Collected data:
◇ ◇ ◇ ◇
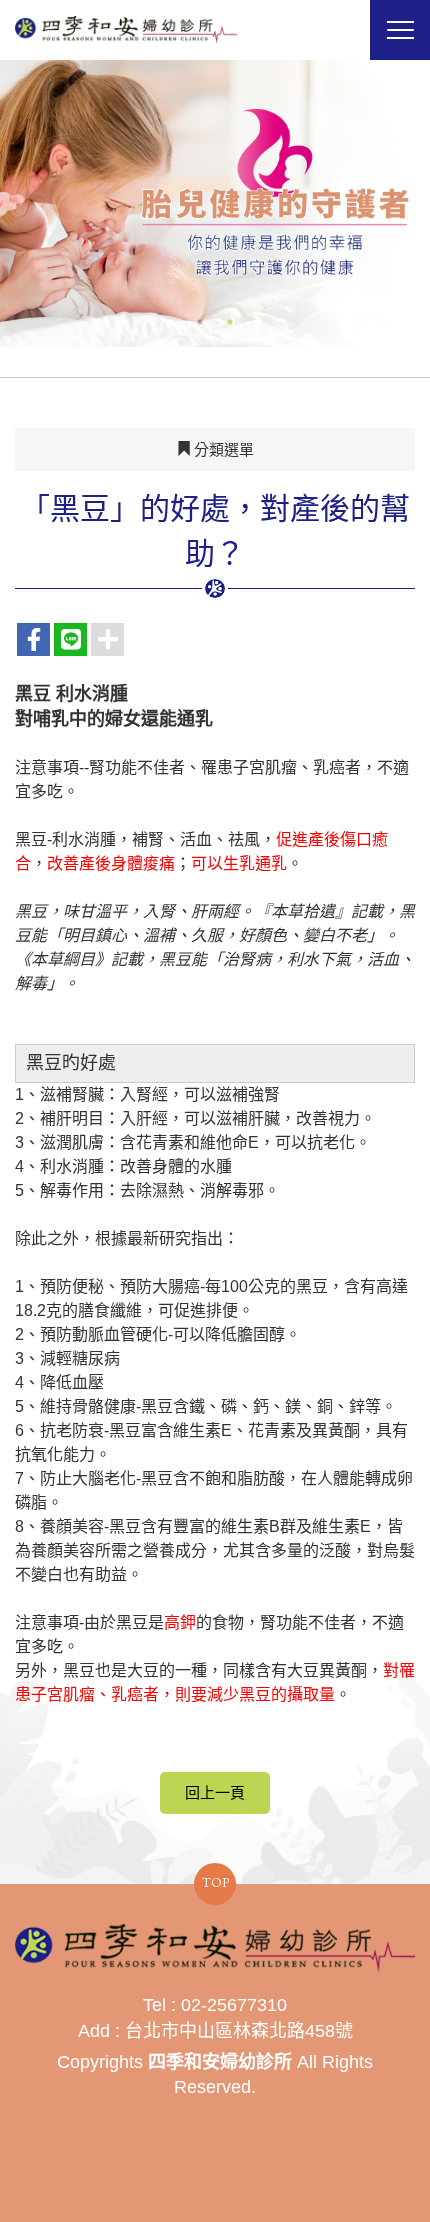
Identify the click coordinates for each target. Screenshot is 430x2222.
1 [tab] (200, 322)
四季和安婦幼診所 (126, 30)
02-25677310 (234, 2005)
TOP (215, 1882)
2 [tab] (230, 322)
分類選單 (222, 449)
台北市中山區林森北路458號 (239, 2031)
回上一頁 (215, 1792)
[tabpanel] (215, 203)
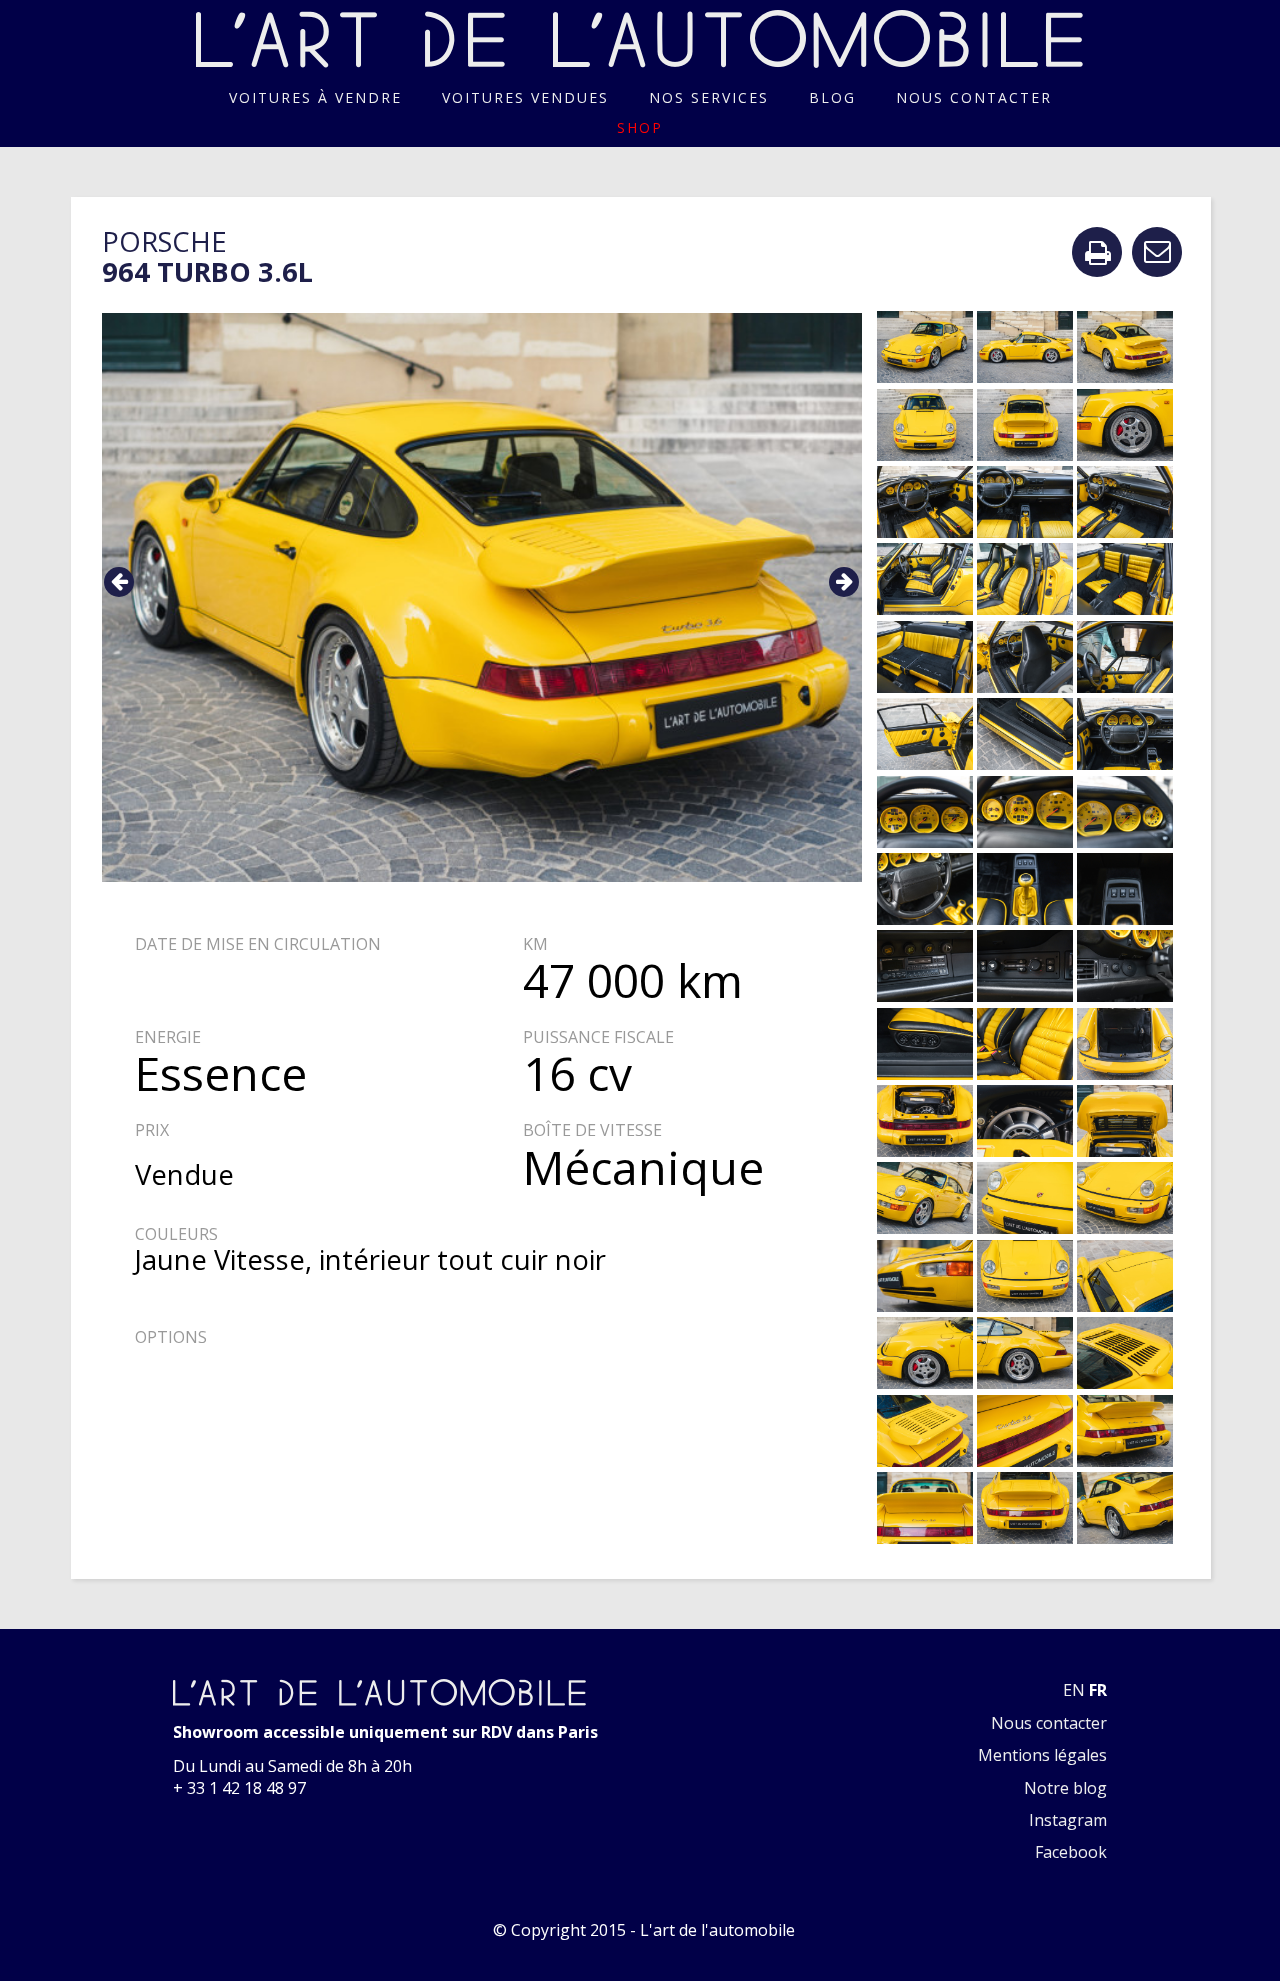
◇ ◇ ◇ ◇
WHAT IS BEING ASKED: Return every record exactly, without the pictures.

WRITTEN SOLUTION:
Identify the click coordinates for each target. Screenshot is 430x2222.
1 [tab] (200, 322)
四季和安婦幼診所 (126, 30)
02-25677310 (234, 2005)
TOP (215, 1882)
2 [tab] (230, 322)
分類選單 (222, 449)
台北市中山區林森北路458號 (239, 2031)
回上一頁 (215, 1792)
[tabpanel] (215, 203)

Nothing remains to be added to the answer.